Review and photographs by Jason Spiro
Everyone, well, most everyone has something that they’d consider the breath of life: a hobby, avocation or leisure activity that provides literal or virtual sustenance. Foodies have their new restaurants. Aesthetes have jazz, classical and dance. But I need the comedy. I crave it. Until recently I’d absented myself from any live stand-up comedy experiences. I’m finding, lately, that I’m getting pulled back in, that I’ve got the bug.
It’s a little surprising and very heartening to know that there’s a dedicated group of comics who book local shows in smaller rooms, who bring talent from Western Mass, the mid-Hudson Valley and, more to the point, New York City or even Boston. When a New York comic of note is coming to town, I certainly make note. When two or more NYC comedians and a bevy regional talent is advertised, I have to make a point to attend. If it’s downtown and I don’t have to worry about drink minimums, that’s a huge bonus.

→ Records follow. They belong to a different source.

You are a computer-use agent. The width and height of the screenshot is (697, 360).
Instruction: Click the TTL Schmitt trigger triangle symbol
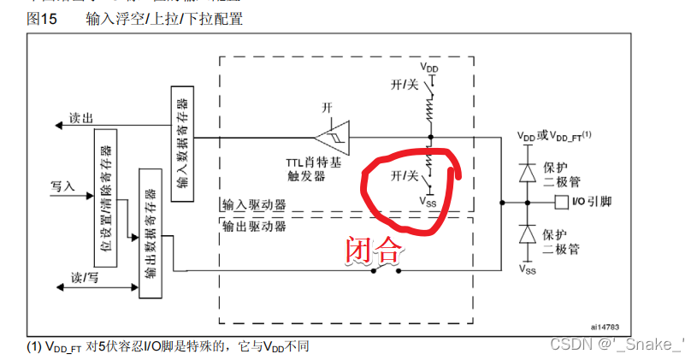[330, 137]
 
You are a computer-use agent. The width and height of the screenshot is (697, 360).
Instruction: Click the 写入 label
[63, 185]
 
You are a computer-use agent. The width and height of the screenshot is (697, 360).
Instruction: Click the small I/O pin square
[560, 202]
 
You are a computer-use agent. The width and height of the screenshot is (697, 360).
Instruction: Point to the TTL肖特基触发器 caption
[317, 168]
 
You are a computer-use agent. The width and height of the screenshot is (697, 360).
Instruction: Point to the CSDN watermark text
[616, 345]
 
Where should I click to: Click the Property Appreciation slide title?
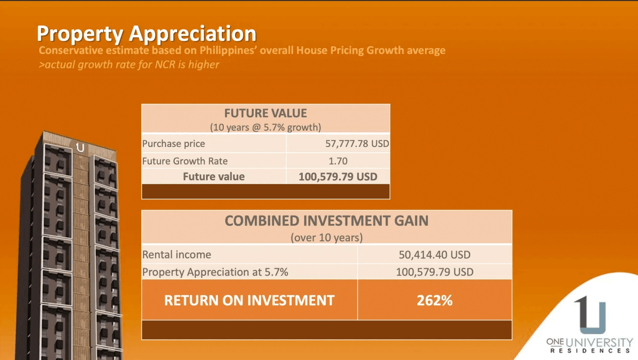click(x=146, y=34)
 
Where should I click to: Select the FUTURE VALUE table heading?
click(x=266, y=113)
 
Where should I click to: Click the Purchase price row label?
click(x=173, y=144)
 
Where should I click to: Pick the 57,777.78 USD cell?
click(x=357, y=143)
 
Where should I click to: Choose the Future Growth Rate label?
click(x=185, y=161)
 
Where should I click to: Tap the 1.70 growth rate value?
click(x=338, y=161)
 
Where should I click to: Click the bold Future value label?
click(x=213, y=177)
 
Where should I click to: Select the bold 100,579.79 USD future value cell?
click(x=338, y=177)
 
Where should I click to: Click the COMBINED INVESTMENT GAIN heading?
click(x=326, y=221)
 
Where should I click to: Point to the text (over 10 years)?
click(x=327, y=237)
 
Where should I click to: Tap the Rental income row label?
click(x=177, y=254)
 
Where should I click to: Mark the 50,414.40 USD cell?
click(x=435, y=254)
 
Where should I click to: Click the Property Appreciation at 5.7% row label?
click(x=215, y=272)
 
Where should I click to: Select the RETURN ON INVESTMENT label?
click(x=249, y=301)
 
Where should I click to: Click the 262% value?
click(x=435, y=301)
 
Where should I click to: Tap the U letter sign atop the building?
click(x=80, y=148)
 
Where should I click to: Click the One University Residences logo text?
click(x=589, y=345)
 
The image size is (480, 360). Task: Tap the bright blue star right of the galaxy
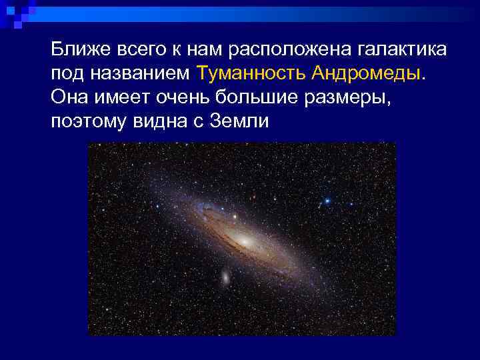[327, 200]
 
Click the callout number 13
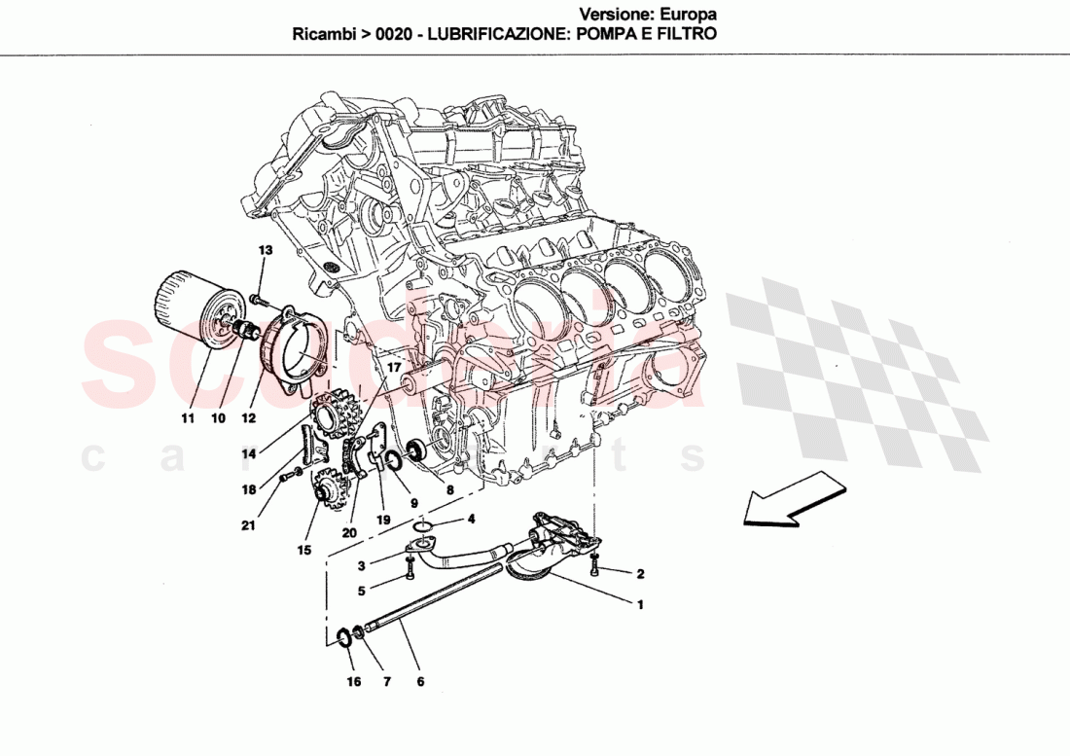click(265, 251)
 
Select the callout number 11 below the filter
click(188, 418)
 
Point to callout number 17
click(393, 368)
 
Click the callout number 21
click(249, 526)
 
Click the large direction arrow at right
click(788, 499)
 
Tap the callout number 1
click(640, 604)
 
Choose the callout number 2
click(640, 574)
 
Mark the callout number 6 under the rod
click(420, 682)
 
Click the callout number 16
click(353, 682)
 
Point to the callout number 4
click(471, 519)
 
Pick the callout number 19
click(383, 521)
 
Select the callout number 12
click(249, 418)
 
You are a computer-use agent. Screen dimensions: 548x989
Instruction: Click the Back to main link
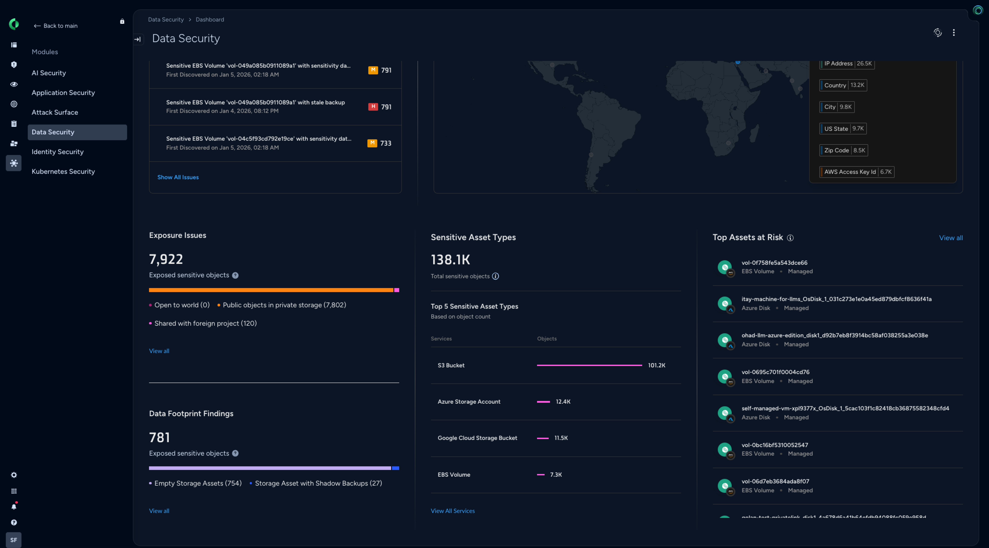point(56,26)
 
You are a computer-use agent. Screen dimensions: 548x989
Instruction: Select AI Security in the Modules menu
point(49,73)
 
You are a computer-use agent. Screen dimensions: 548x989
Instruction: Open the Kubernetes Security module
point(63,171)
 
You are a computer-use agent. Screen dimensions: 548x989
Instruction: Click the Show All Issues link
point(178,177)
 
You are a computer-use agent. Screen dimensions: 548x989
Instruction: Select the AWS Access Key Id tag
point(857,172)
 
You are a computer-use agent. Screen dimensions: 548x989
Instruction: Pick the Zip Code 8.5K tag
point(844,150)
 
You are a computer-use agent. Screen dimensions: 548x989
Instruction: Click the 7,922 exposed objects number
point(166,259)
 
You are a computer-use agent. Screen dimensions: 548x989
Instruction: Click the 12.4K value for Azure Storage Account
point(563,402)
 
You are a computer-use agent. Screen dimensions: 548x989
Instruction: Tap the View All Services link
point(453,511)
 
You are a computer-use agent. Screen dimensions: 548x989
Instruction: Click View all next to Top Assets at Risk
point(951,238)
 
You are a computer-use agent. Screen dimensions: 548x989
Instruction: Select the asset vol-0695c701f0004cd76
point(775,372)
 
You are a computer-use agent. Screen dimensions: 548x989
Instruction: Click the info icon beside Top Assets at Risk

It was a kind of DIY comedy show, but in an environment styled after “big room” comedy. The dinner crowd looked well fed, sated and ready for more when the show began. Emcee and Schenectady resident Russell Davignon delivered his jokes, introduced the acts and provided a firm hand (yes, apparently even pros need “the light” to know their set is over) to keep the show tightly paced.
It felt, in essence, like a night of headliners, with an early set delivered by Angela Cobb from Queens, that was a highlight. Cobb has something going for her besides innate charm, great material and chops – it’s the intangible element, helped of course since she “killed,” that makes it likely she’ll become a big name in short order.
Regional acts Tony Rogers and Christine Boudreau, along with New Yorker Wilson McDermut, kept the night alive with the requisite amount of personal material while wowing the audience. Rob Shapiro burned a swath through the room with his impressive, highly confessional mix of stand-up chops and alt-comedy stylings. Frank Vignola, a 20-plus year veteran of comedy, commanded the attention of the crowd with polished gems and crowd work. The second, or third, or fourth headliner, Michael Raive of Clifton Park, finished out the night after a successful set with a New Year’s Eve toast and a grateful thanks to the satisfied crowd.
Raive was good in his role, and he co-organized the event. I’m on the lookout for more shows produced by him and his friends.